§ GIVEN TEXT
◆ ◆ ◆

As the Kenyan sugar millers opted for new product lines as they race to cushion earnings from competition that will come with the opening of the local market to regional low cost producers in 2012, Mumias Sugar Company has secured Kshs 1.6 billion for ethanol plant. The company will in the next one and a half years start producing 22 million litres of ethanol annually, which could meet nearly 50 percent of the country's total demand, following the signing of a financing deal between the sugar company and a consortium of banks including Ecobank Kenya and the Commercial Bank of Africa. The Common Market for Eastern and Southern Africa (Comesa) safeguard, which limits the amount of sugar that can be imported from these countries, will expire in 2012 opening up the local sugar industry to competition from imports from the regional trading bloc, Mumias sugar is in line with its growth and expansion strategies as it seeks to add their new product lines to its electricity generation business. Kenyan sugar millers are scrambling to set up alcohol, power generation and water bottling plants from their waste products with latest firm to unveil such plans being Sony Sugar. Mumias Sugar Ethanol plant is expected to cost Kshs 3.64 billion of which Kshs 2.01 billion will be raised by the company.
Sugar production capacity in Kenya
Since 2003, the sugar production capacity has grown by 22% to 547,999 metric tonnes in 2009 from 448,520 metric tonnes in 2003. In 2008, the sugar production capacity marginally declined by 2% to 511, 891 metric tonnes mainly as a result of Mumias sugar company renovations in September 2008 that led to production slowdown. However, domestic demand for sugar in 2009 was 750,000 metric tonnes compared to 547,999 metric tonnes produced, leaving the dependent of imports to plug the supply deficit. From January to July this year, the country produced 286,226 metric tonnes.
Power generation as an alternative source of income
Kenya Power and Lighting Company buys more than two thirds of the Mumias 38MW power output at a cost of Kshs 6.40 (USD 0.08) per Megawatt Hour. This earned the company Kshs 359 million in the financial year ended June 2010. Sony Sugar generates 4MW of electricity for its internal use and is targeting to grow its generation capacity to 15 MW, and sell the excess capacity to Kenya Power and Lighting Company (KPLC). Nzoia Sugar and Chemelil Sugar generate power for their own use, but want to boost their generation capacity and sell idle capacity to KPLC. The two firms are also expected to follow suit and focus on ethanol production and water bottling plants.

◆ ◆ ◆

§ DATA BLOCK
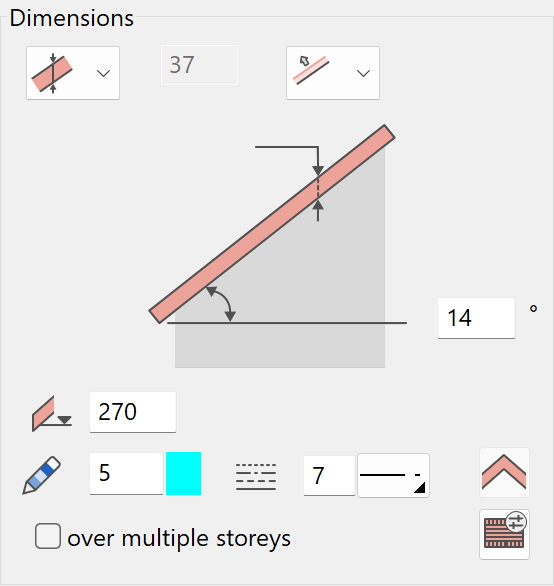Click the pink sloped roof slab diagram
This screenshot has width=554, height=586.
pos(272,224)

◆ ◆ ◆

§ TASK LIST
a - In the article on Kenyan sugar millers, how many liters of ethanol per year will Mumias Sugar Company produce once its plant is running?
b - According to the article on Kenyan sugar millers, why are the millers adding product lines such as ethanol, power generation and water bottling?

§ ANSWER SET
a - 22 million liters a year, nearly 50 percent of Kenya's total demand.

b - The millers want to cushion their earnings against competition from low-cost regional producers. The Comesa safeguard, which limits sugar imports from those countries, expires in 2012 and will open the local market to them.